Strip out the pictures and transcribe the records that follow exactly.

■ Recorded data:
- Opening Delimiter -

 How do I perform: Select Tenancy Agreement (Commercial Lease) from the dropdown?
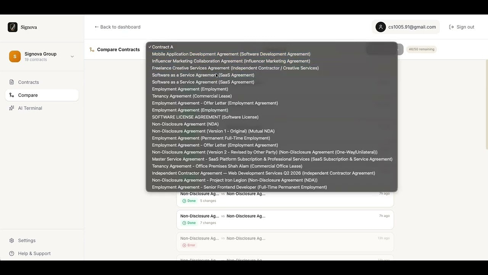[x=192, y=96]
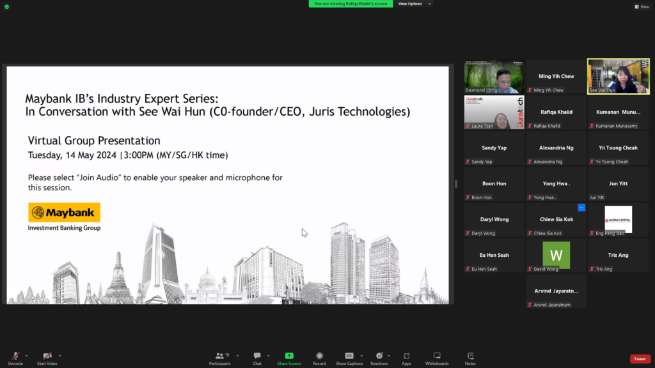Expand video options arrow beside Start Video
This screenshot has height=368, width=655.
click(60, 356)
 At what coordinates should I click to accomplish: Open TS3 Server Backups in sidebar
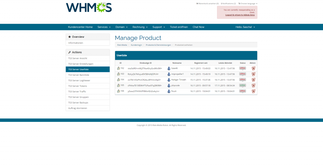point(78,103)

- Closing Delimiter -

■ Exercise result:
 How do I perform: Select Tenancy Agreement (Commercial Lease) from the dropdown?
[x=192, y=96]
Expand video options arrow beside Start Video
This screenshot has height=368, width=655.
click(60, 356)
 At what coordinates should I click to accomplish: Open TS3 Server Backups in sidebar
point(78,103)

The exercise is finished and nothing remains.